El derecho romano se asentó mediante las Partidas de Alfonso X y el Ordenamiento de Alcalá de 1348. El gobierno se centralizó con el Consejo Real, la Audiencia (Cancillería en Valladolid) y la especialización de la Hacienda. La organización territorial se consolidó mediante las merindades.

La Corona de Aragón

Su política estuvo marcada por la dificultad de gobernar un conglomerado de reinos, el esfuerzo militar en el Mediterráneo y el pactismo, una negociación constante con la nobleza. Tras la muerte de Martín I el Humano, el Compromiso de Caspe (1412) llevó al trono a Fernando I de la familia Trastámara.

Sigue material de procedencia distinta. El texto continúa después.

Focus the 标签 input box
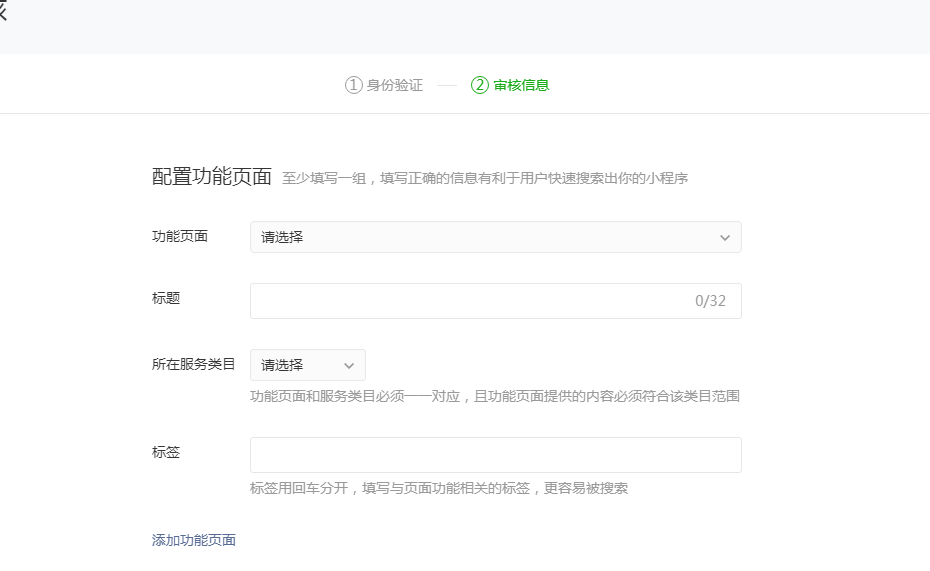Viewport: 930px width, 571px height. 495,455
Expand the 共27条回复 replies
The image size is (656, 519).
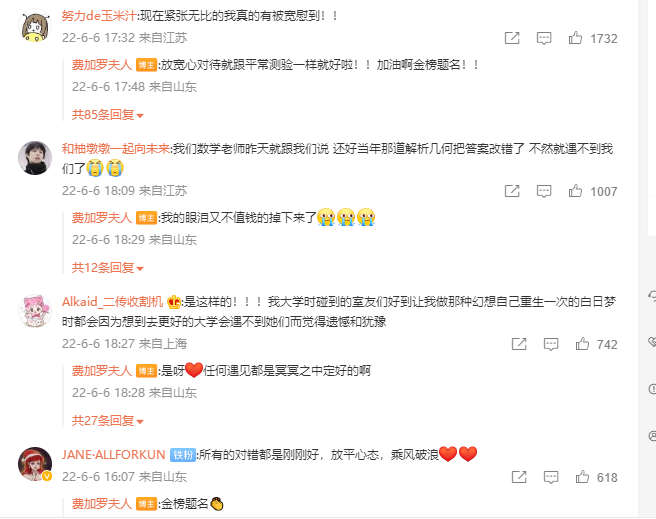108,421
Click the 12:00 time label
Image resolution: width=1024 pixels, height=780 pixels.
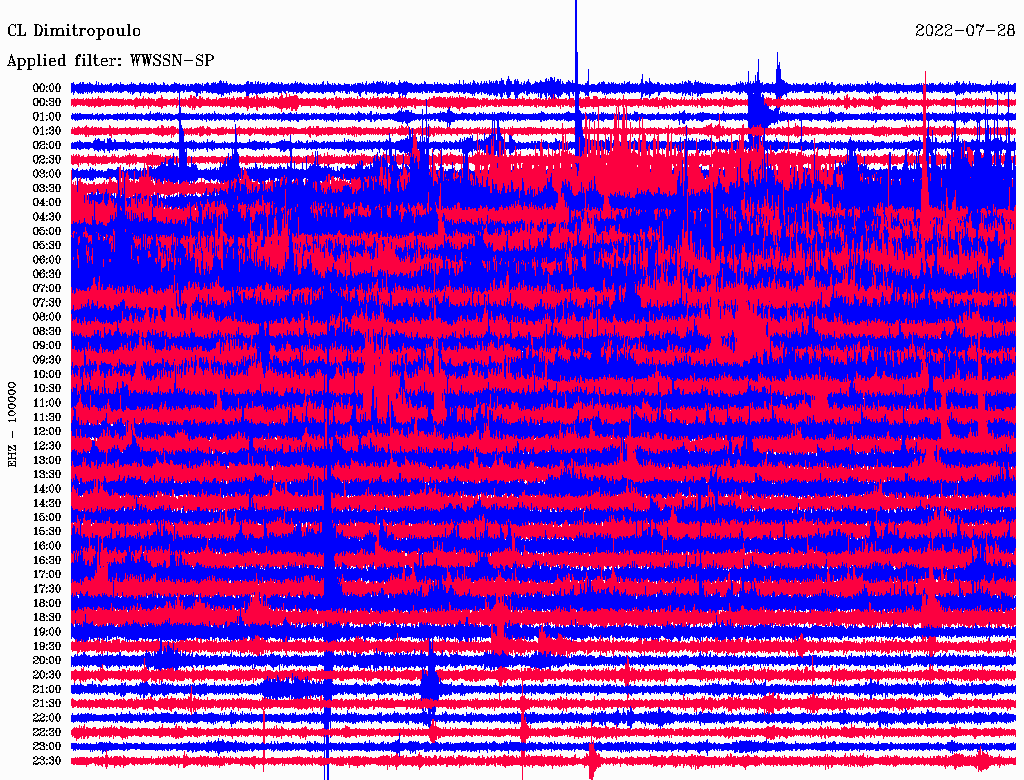[47, 431]
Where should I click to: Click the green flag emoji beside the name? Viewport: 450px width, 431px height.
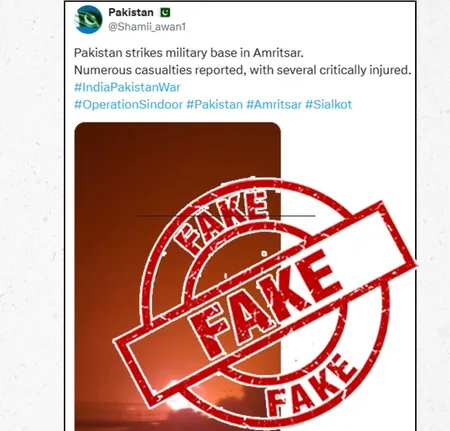pyautogui.click(x=165, y=13)
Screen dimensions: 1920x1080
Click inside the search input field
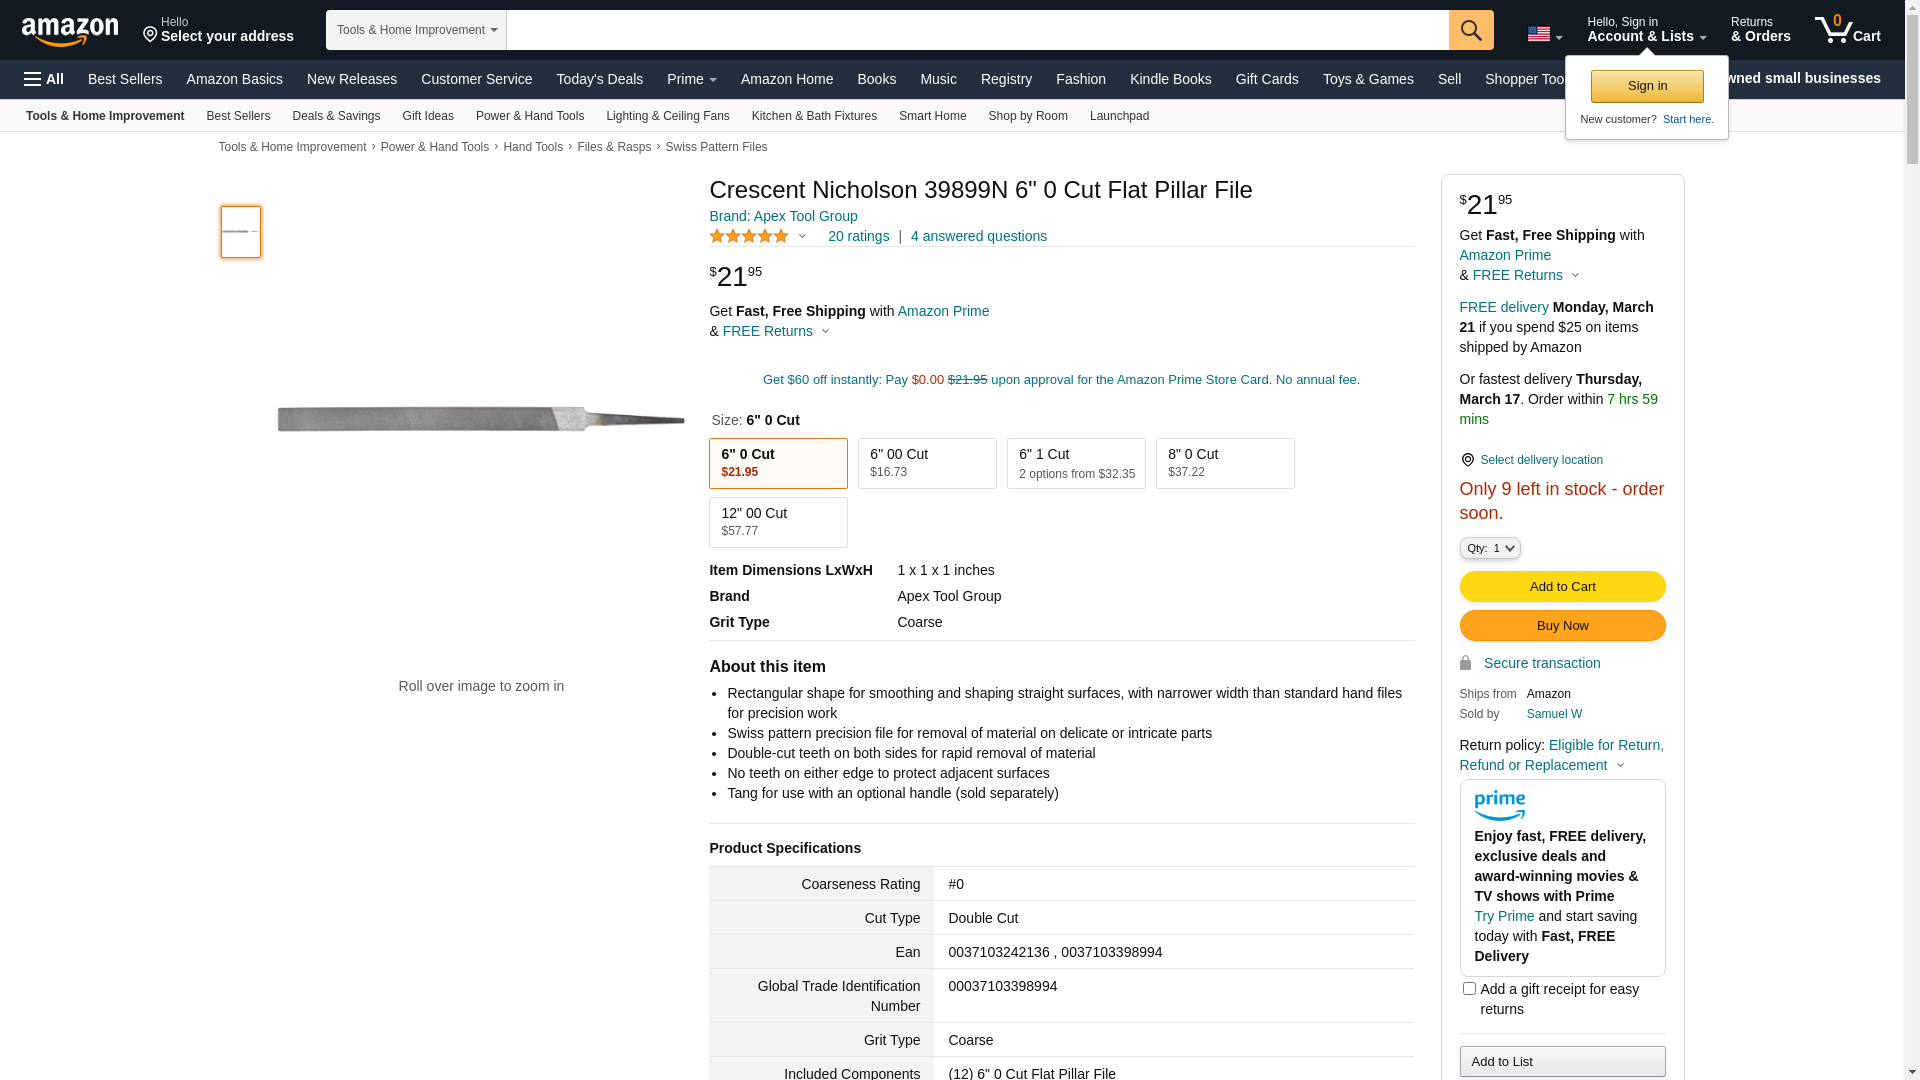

Alfonso V el Magnánimo se centró en la expansión mediterránea, mientras que con Juan II estalló la Guerra Civil Catalana, mezclando conflictos sociales (payeses de remensa) y políticos. El conflicto finalizó con la Capitulación de Pedralbes (1472) y la Sentencia Arbitral de Guadalupe (1486), que abolió el maltrato a los siervos.

El Modelo Pactista

El pactismo obligaba al rey a negociar con las Cortes. Destacan figuras como el Justicia Mayor en Aragón y la Generalitat en Cataluña, que supervisaba el cumplimiento de los acuerdos. La administración local recaía en la oligarquía urbana, controlada por el corregidor en Castilla, mientras que en Aragón variaba entre cabildos de jurados y magistrados locales.

Región de Murcia

La integración de Murcia se definió mediante:

  • Tratado de Cazorla (1179): limitaba las áreas de expansión.
  • Pacto de Alcaraz (1243): entrega del reino de Murcia a Castilla.
  • Tratado de Almizra (1244): fijaba la frontera entre Castilla y Aragón.

Conclusión

A partir de los siglos XII y XIII, se produjo una concentración territorial que convirtió a Castilla en la potencia cristiana hegemónica bajo un modelo autoritario, mientras que la Corona de Aragón consolidó un modelo pactista.